Task prompt -
From the data that follows, copy every line holding the string "next".

Stored items -
+ + + + + + +
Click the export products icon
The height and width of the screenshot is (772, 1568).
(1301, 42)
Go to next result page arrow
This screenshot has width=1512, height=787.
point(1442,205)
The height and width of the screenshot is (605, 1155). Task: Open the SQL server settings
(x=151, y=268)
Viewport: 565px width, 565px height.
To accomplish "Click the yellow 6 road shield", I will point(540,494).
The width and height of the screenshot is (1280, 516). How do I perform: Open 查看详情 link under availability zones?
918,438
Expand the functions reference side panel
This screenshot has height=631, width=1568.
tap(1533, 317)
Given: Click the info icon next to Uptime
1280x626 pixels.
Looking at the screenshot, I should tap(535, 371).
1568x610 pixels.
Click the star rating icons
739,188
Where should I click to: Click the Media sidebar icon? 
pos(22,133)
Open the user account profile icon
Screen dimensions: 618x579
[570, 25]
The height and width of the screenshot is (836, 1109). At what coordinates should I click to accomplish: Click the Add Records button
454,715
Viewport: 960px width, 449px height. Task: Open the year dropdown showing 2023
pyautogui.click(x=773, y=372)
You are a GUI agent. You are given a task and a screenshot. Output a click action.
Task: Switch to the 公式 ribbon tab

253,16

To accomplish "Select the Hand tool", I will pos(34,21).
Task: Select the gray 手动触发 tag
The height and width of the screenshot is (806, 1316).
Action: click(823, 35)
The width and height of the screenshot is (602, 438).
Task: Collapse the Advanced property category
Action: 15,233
+ + + + + + +
Written answer -
Go to next result page arrow
Given: Click the info icon next to Uptime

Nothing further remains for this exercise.